- **Your instructions**:
Please filter the entries and return only the lines that include "Guido".

══ Records for this task

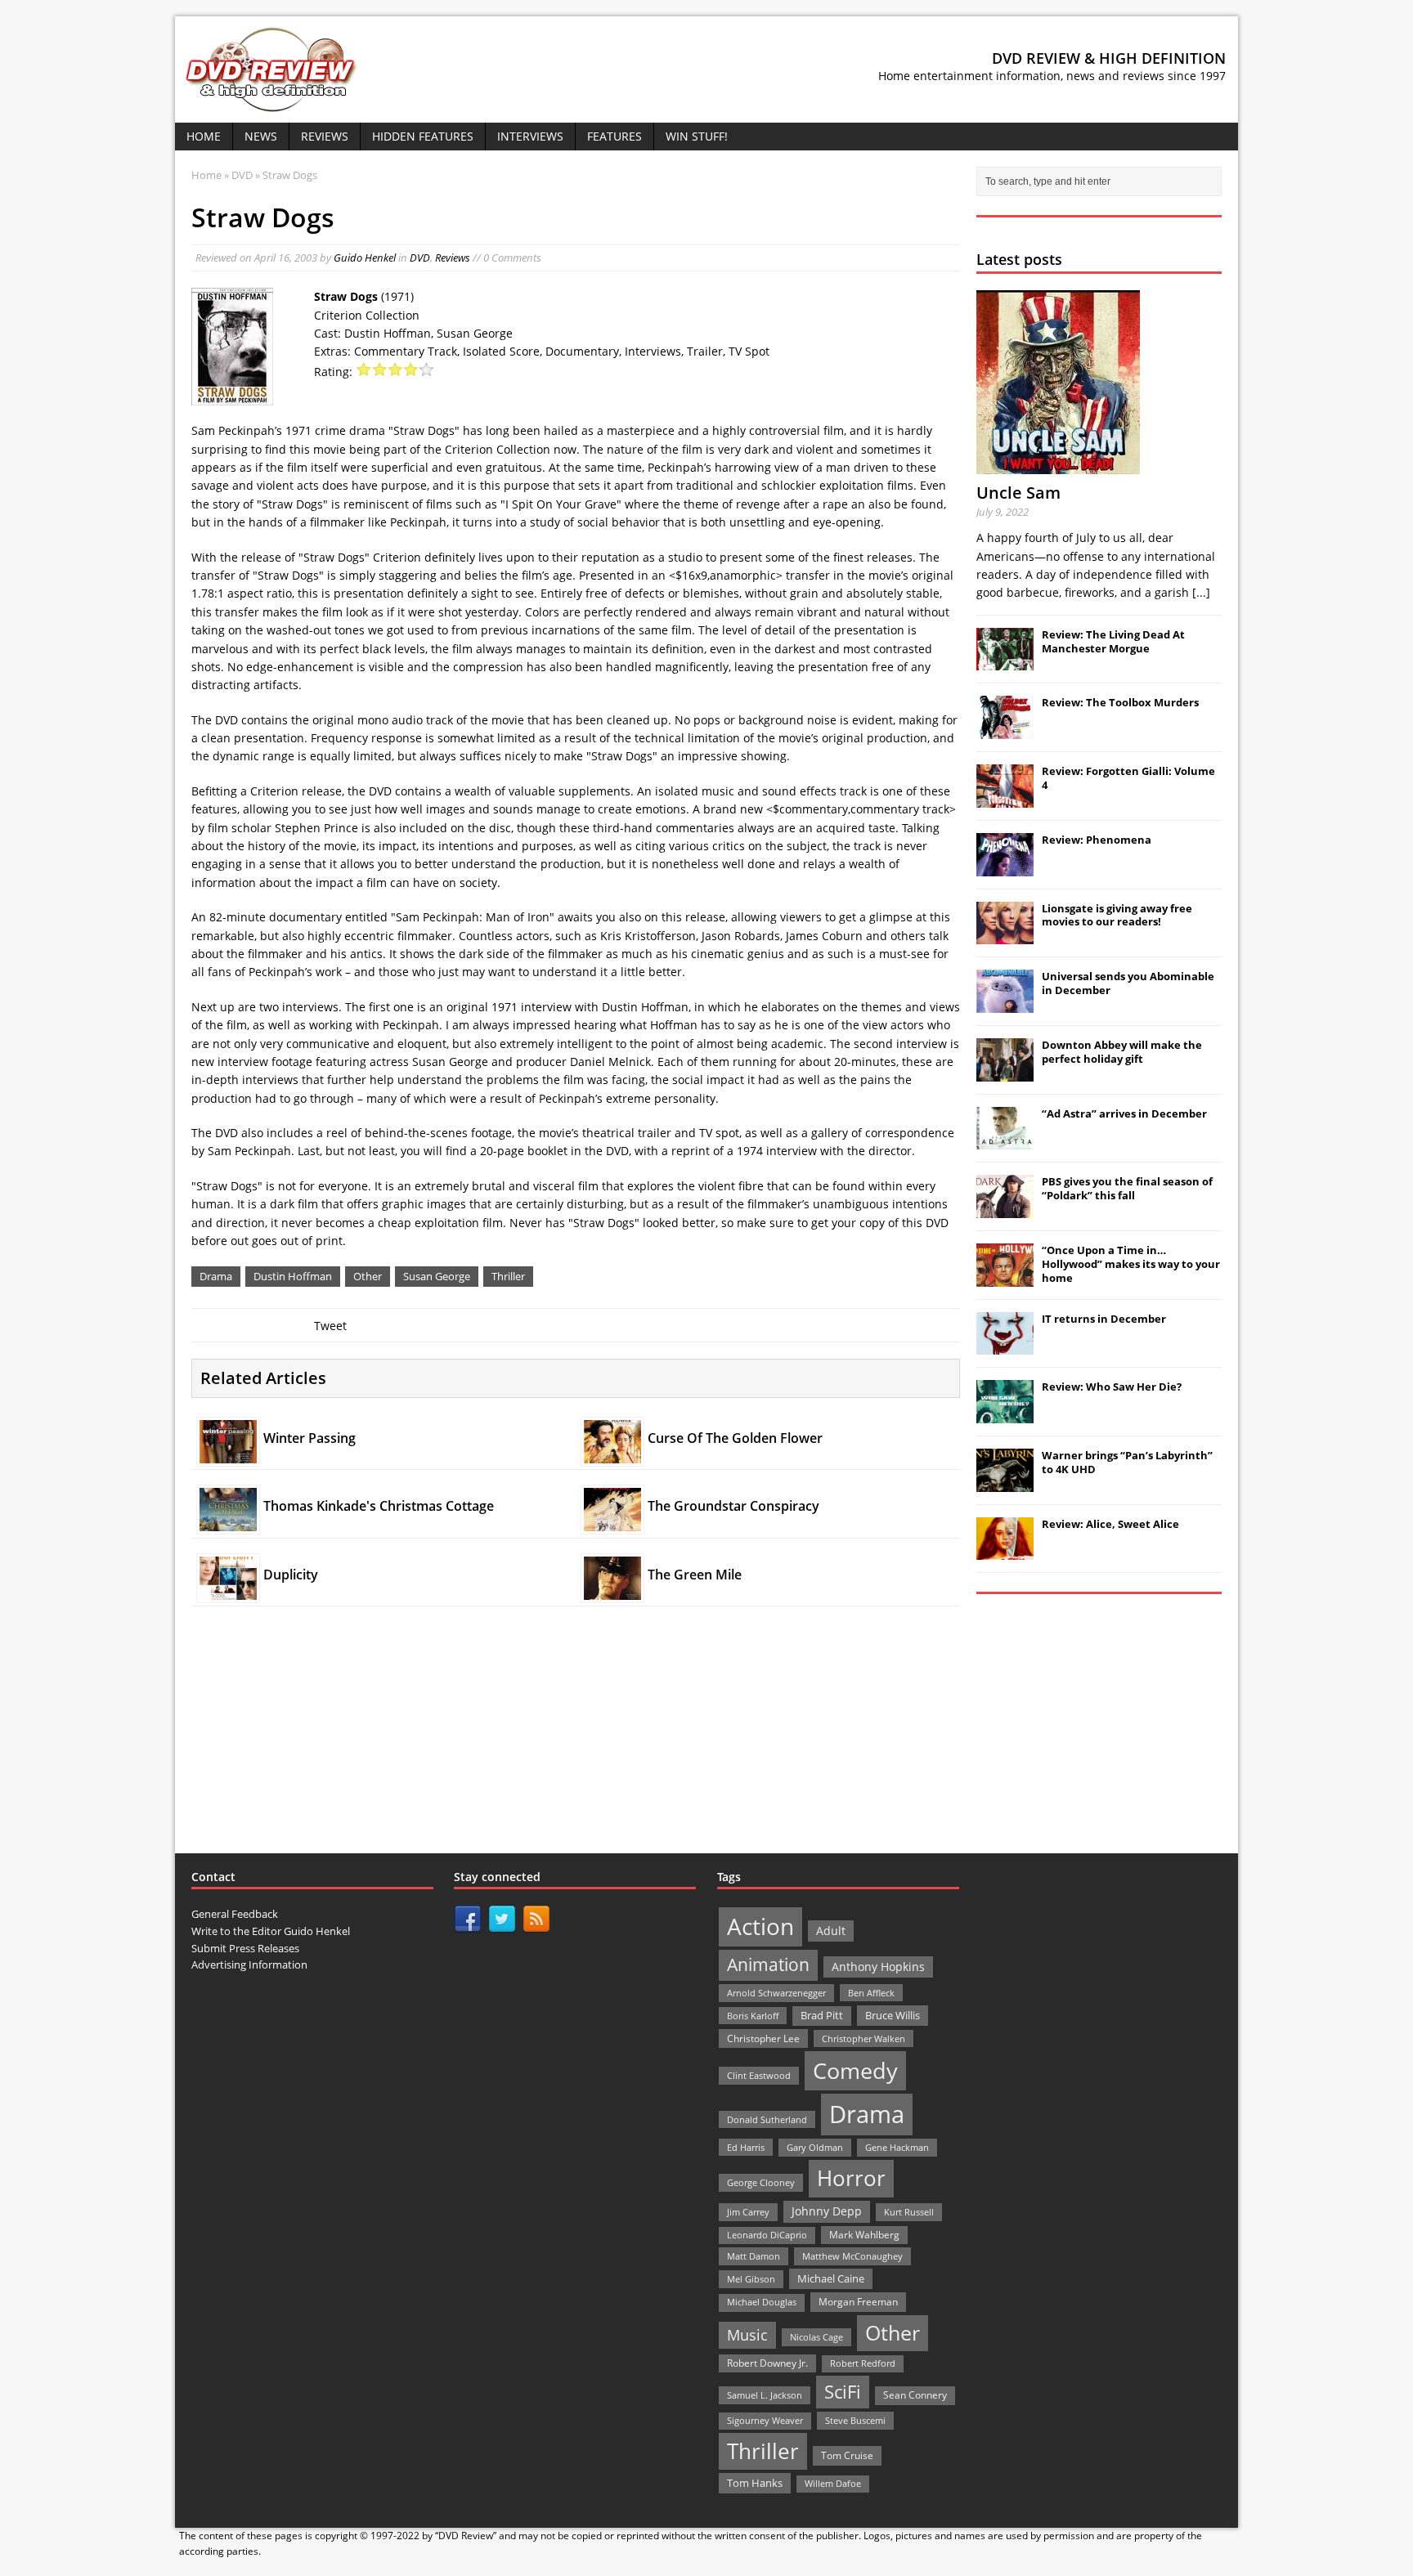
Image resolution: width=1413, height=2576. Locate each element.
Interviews (530, 136)
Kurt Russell (909, 2212)
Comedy (855, 2070)
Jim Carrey (748, 2212)
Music (747, 2335)
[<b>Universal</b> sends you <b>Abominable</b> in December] (1005, 1004)
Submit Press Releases (245, 1948)
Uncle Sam (1018, 493)
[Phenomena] (1005, 867)
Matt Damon (753, 2256)
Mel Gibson (751, 2279)
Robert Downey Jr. (767, 2363)
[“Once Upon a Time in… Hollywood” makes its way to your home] (1005, 1277)
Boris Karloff (752, 2015)
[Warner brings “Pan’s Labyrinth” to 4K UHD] (1005, 1483)
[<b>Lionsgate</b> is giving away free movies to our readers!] (1005, 935)
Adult (831, 1930)
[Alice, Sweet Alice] (1005, 1551)
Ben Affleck (871, 1993)
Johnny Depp (827, 2211)
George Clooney (761, 2182)
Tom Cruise (847, 2455)
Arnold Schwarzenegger (776, 1993)
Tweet (330, 1325)
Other (367, 1276)
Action (760, 1926)
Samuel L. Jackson (764, 2395)
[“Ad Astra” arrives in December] (1005, 1140)
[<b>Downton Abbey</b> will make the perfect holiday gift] (1005, 1072)
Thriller (508, 1276)
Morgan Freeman (858, 2302)
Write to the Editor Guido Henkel (270, 1931)
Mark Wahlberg (864, 2235)
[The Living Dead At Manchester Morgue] (1005, 662)
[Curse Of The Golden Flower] (612, 1454)
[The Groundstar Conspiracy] (612, 1522)
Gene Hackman (897, 2147)
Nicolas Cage (816, 2337)
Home (203, 136)
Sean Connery (915, 2395)
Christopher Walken (863, 2038)
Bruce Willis (892, 2015)
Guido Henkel (365, 257)
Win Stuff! (697, 136)
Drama (216, 1276)
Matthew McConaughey (852, 2256)
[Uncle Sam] (1058, 465)
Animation (768, 1964)
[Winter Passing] (228, 1454)
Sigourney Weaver (765, 2420)
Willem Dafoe (833, 2483)
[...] (1201, 592)
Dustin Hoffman (292, 1276)
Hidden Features (422, 136)
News (260, 136)
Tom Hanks (755, 2482)
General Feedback (234, 1913)
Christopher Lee (763, 2038)
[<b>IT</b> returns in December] (1005, 1346)
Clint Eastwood (759, 2075)
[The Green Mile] (612, 1589)
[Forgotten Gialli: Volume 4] (1005, 798)
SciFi (842, 2391)
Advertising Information (249, 1964)
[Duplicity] (228, 1589)
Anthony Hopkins (878, 1966)
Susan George (436, 1276)
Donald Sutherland (767, 2119)
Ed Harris (746, 2147)
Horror (851, 2178)
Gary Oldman (815, 2147)
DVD (420, 257)
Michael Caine (830, 2278)
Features (614, 136)
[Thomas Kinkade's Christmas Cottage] (228, 1522)
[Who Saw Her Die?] (1005, 1414)
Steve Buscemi (855, 2420)
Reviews (324, 136)
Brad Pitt (822, 2016)
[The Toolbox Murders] (1005, 730)
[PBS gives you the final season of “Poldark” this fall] (1005, 1209)
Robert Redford (862, 2363)
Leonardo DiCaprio (767, 2235)
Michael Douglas (761, 2302)
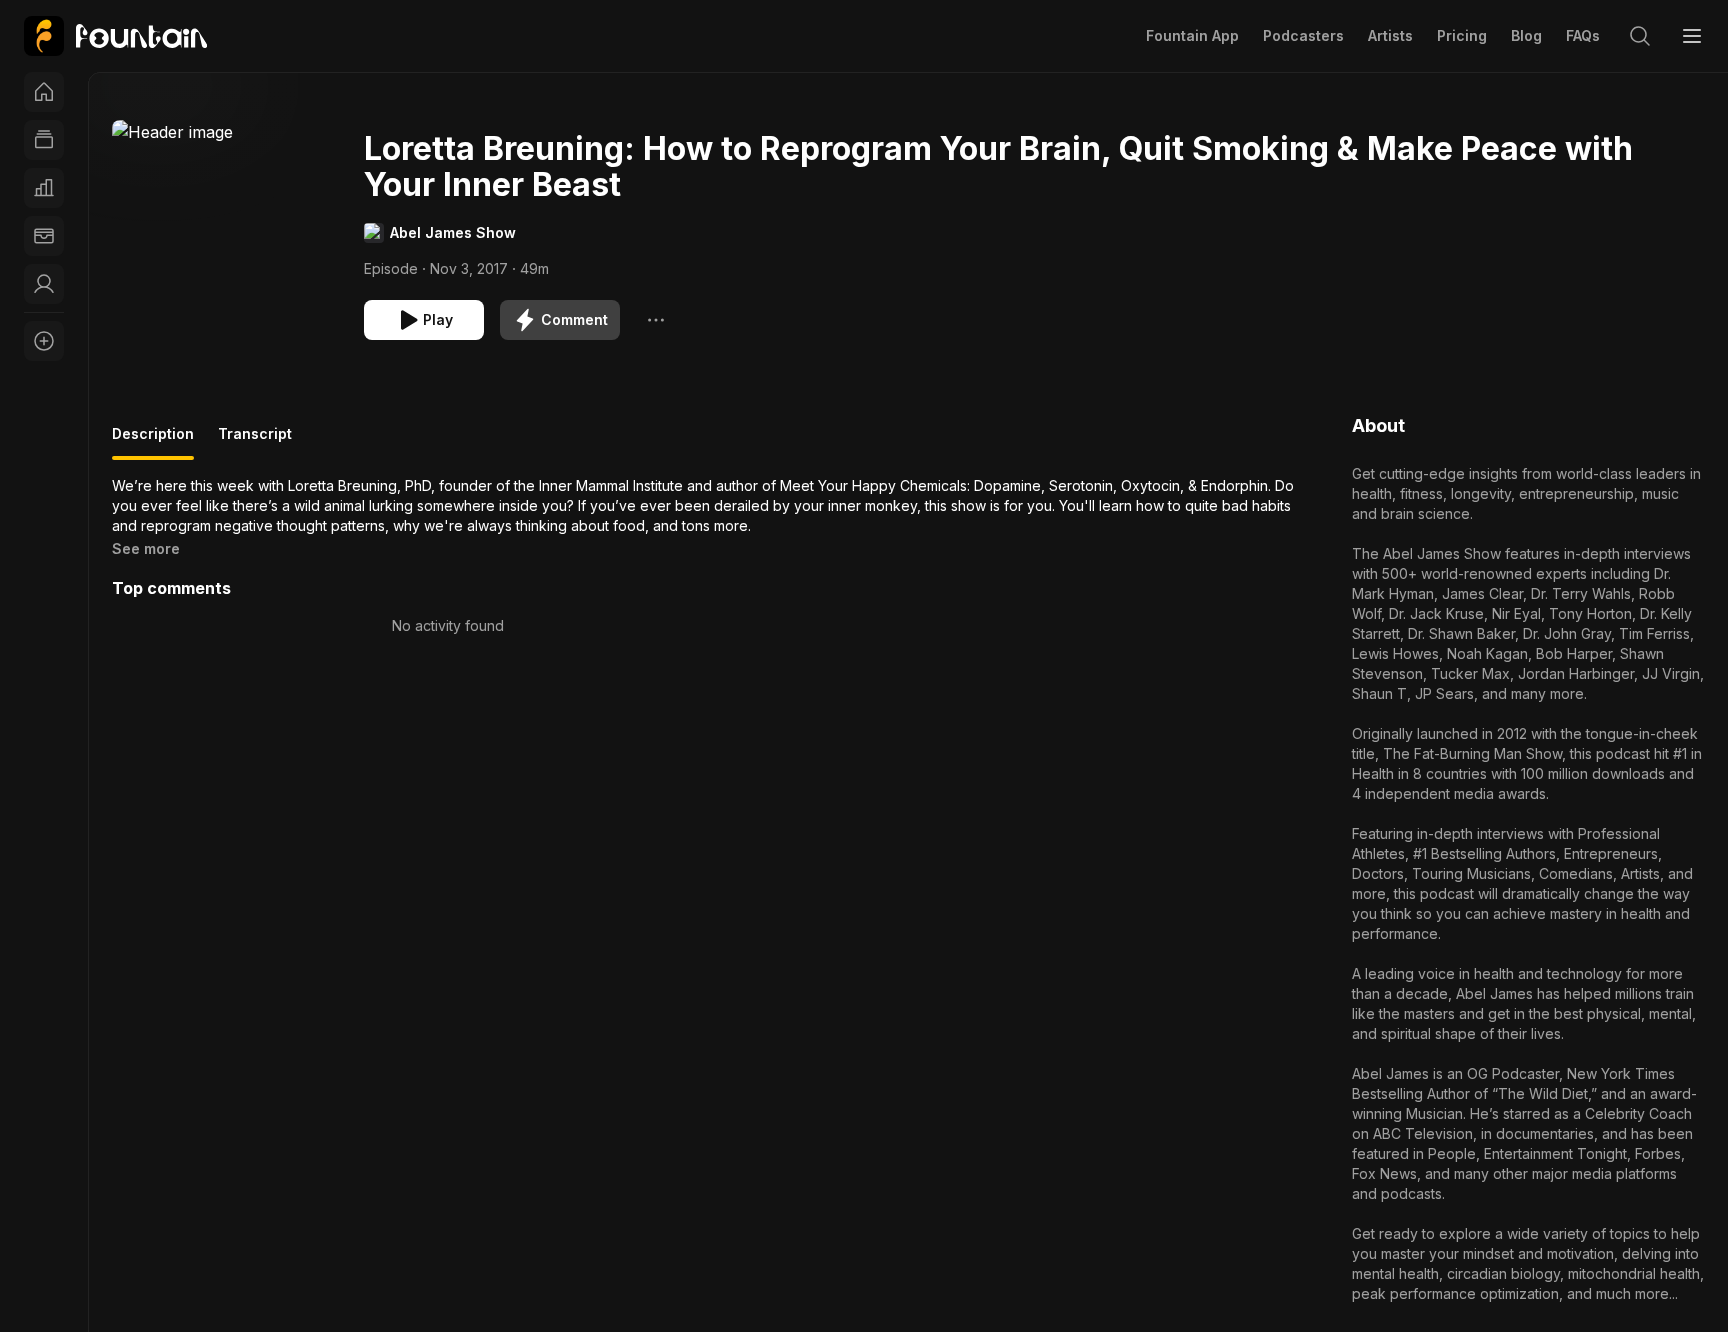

════

- **Response to the exercise**:
Write to the Editor Guido Henkel (270, 1931)
Guido Henkel (365, 257)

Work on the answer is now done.